The information is provided to the tax authorities with certain trust that all necessary safeguards have been provided to ensure the Right to Privacy of taxpayers. Without acknowledging the privacy rights, there could be non-compliance with the correct procedures as the taxpayers would restrain themselves from providing their personal information. 

In order to maintain a balance between the taxpayers’ privacy rights and the efficiency of tax administrations, the tax authorities need to be provided with effective instruments which could control the evasion of taxes by giving importance to the Right to Privacy of the taxpayers. The structure of tax laws should reflect the principles of fairness and justice and protection of the taxpayers’ rights is nothing but legitimate enforcement of the laws by the tax authorities.
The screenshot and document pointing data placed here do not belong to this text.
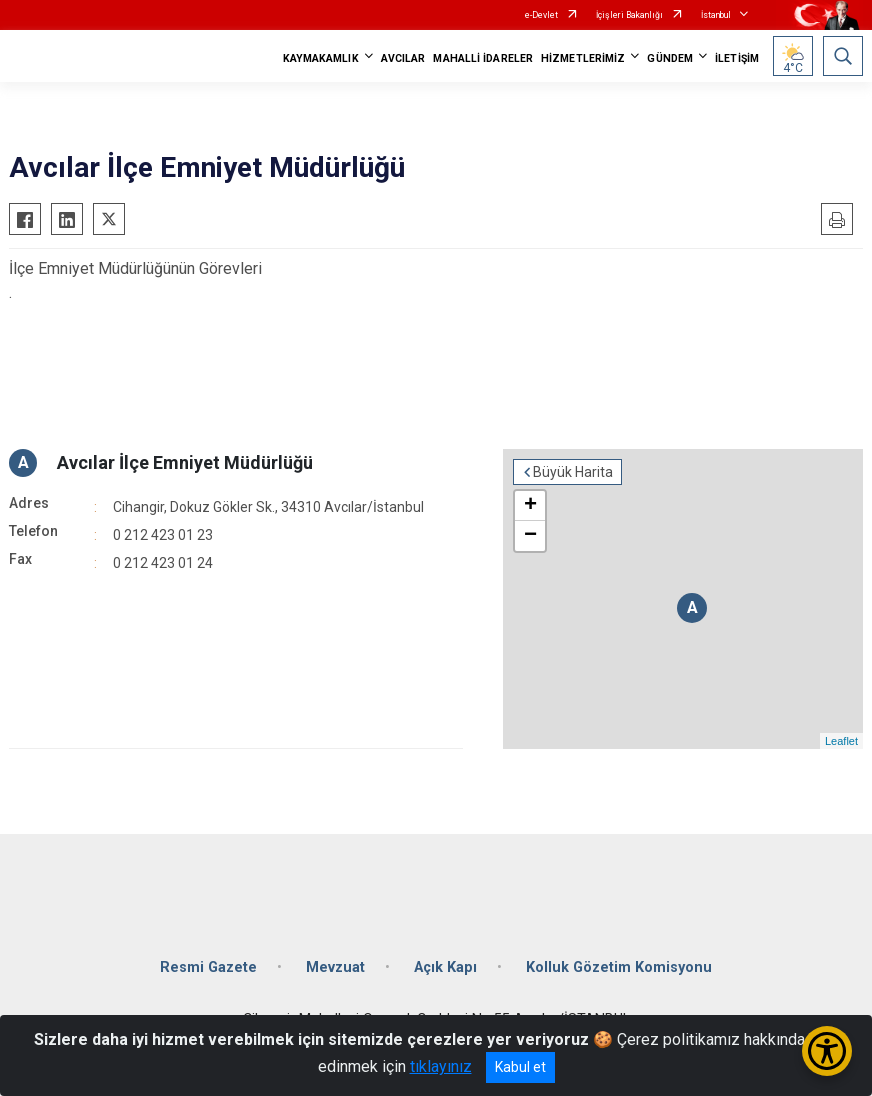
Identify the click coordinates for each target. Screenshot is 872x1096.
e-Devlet (541, 15)
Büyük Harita (573, 472)
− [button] (530, 536)
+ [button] (530, 506)
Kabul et (520, 1067)
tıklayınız (441, 1066)
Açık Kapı (445, 967)
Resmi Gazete (208, 967)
Disclaimer – All views and opinions expressed in this article are personal and belong solely to the author(s) and do not necessarily represent those of the LAABh Foundation or the individuals and institutions associated with LAABh Foundation.


[1] VICTORIA WOHRER, DATA PROTECTION AND TAXPAYERS’ RIGHTS: CHALLENGES CREATED BY AUTOMATIC EXCHANGE 5 (IBFD 2018).

[2] INTERNET POLICY REVIEW, https://policyreview.info/articles/analysis/tax-compliance-and-privacy-rights-profiling-and-automated-decision-making (Last visited August 18, 2021).

[3] Ibid.

[4] (2017) 10 SCC 1.

[5] K.S. Puttaswamy v. Union of India; (2017) 10 SCC 1.

[6] 381 U.S. 479 (1965).

[7] 429 U.S. 338 (1977).

[8] GM Leasing Corporation v. United States; 429 U.S. 338 (1977).

[9] TAXPAYER ADVOCATE SERVICE, https://www.taxpayeradvocate.irs.gov/get-help/taxpayer-rights/  (Last visited July 31, 2021).

[10] GOV UK, https://www.gov.uk/government/publications/data-protection-act-dpa-information-hm-revenue-and-customs-hold-about-you/data-protection-act-dpa-information-hm-revenue-and-customs-hold-about-you  (Last visited July 31, 2021).